:: ENTRIES PROVIDED ::

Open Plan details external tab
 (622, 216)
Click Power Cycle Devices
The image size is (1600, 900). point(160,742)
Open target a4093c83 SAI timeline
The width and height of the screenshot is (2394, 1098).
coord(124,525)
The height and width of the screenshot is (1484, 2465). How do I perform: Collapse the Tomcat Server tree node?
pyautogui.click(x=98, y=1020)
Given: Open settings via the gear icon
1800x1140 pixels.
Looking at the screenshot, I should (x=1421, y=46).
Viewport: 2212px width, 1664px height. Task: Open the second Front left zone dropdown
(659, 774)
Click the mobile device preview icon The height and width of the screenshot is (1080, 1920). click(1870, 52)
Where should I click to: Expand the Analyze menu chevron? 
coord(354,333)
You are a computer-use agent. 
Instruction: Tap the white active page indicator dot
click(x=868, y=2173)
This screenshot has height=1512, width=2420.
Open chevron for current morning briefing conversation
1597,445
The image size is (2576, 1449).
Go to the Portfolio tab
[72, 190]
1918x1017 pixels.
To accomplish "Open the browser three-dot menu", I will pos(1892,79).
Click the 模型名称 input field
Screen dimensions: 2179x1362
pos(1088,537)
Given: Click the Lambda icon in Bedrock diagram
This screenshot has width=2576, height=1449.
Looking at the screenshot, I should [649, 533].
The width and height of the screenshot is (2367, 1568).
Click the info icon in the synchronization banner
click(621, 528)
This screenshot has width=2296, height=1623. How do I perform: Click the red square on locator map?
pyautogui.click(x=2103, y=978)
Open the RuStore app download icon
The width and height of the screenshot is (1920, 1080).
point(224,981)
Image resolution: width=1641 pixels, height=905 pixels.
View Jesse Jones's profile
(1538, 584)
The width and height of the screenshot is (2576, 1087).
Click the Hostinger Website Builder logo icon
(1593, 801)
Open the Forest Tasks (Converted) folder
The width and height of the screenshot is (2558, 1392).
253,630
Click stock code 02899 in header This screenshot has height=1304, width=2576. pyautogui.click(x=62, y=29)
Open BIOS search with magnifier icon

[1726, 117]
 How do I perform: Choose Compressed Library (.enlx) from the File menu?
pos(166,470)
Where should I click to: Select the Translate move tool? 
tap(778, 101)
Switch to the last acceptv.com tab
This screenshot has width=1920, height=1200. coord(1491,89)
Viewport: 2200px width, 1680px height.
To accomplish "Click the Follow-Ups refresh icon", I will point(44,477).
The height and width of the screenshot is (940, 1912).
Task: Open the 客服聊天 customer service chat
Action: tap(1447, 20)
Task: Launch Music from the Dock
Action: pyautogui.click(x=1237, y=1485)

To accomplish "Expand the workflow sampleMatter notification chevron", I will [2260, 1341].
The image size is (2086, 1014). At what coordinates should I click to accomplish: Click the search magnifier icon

:::

WHAT YOU SHOULD DO
The output should consist only of the lines from the one with "Go to the Portfolio tab" through the final line of the records above, exactly.

TASK OUTPUT
Go to the Portfolio tab
[72, 190]
1918x1017 pixels.
To accomplish "Open the browser three-dot menu", I will pos(1892,79).
Click the 模型名称 input field
Screen dimensions: 2179x1362
pos(1088,537)
Given: Click the Lambda icon in Bedrock diagram
This screenshot has width=2576, height=1449.
Looking at the screenshot, I should [649, 533].
The width and height of the screenshot is (2367, 1568).
Click the info icon in the synchronization banner
click(621, 528)
This screenshot has width=2296, height=1623. How do I perform: Click the red square on locator map?
pyautogui.click(x=2103, y=978)
Open the RuStore app download icon
The width and height of the screenshot is (1920, 1080).
point(224,981)
Image resolution: width=1641 pixels, height=905 pixels.
View Jesse Jones's profile
(1538, 584)
The width and height of the screenshot is (2576, 1087).
Click the Hostinger Website Builder logo icon
(1593, 801)
Open the Forest Tasks (Converted) folder
The width and height of the screenshot is (2558, 1392).
253,630
Click stock code 02899 in header This screenshot has height=1304, width=2576. pyautogui.click(x=62, y=29)
Open BIOS search with magnifier icon

[1726, 117]
 How do I perform: Choose Compressed Library (.enlx) from the File menu?
pos(166,470)
Where should I click to: Select the Translate move tool? 
tap(778, 101)
Switch to the last acceptv.com tab
This screenshot has width=1920, height=1200. coord(1491,89)
Viewport: 2200px width, 1680px height.
To accomplish "Click the Follow-Ups refresh icon", I will point(44,477).
The height and width of the screenshot is (940, 1912).
Task: Open the 客服聊天 customer service chat
Action: tap(1447, 20)
Task: Launch Music from the Dock
Action: pyautogui.click(x=1237, y=1485)

To accomplish "Expand the workflow sampleMatter notification chevron", I will [2260, 1341].
The image size is (2086, 1014). At what coordinates should I click to accomplish: Click the search magnifier icon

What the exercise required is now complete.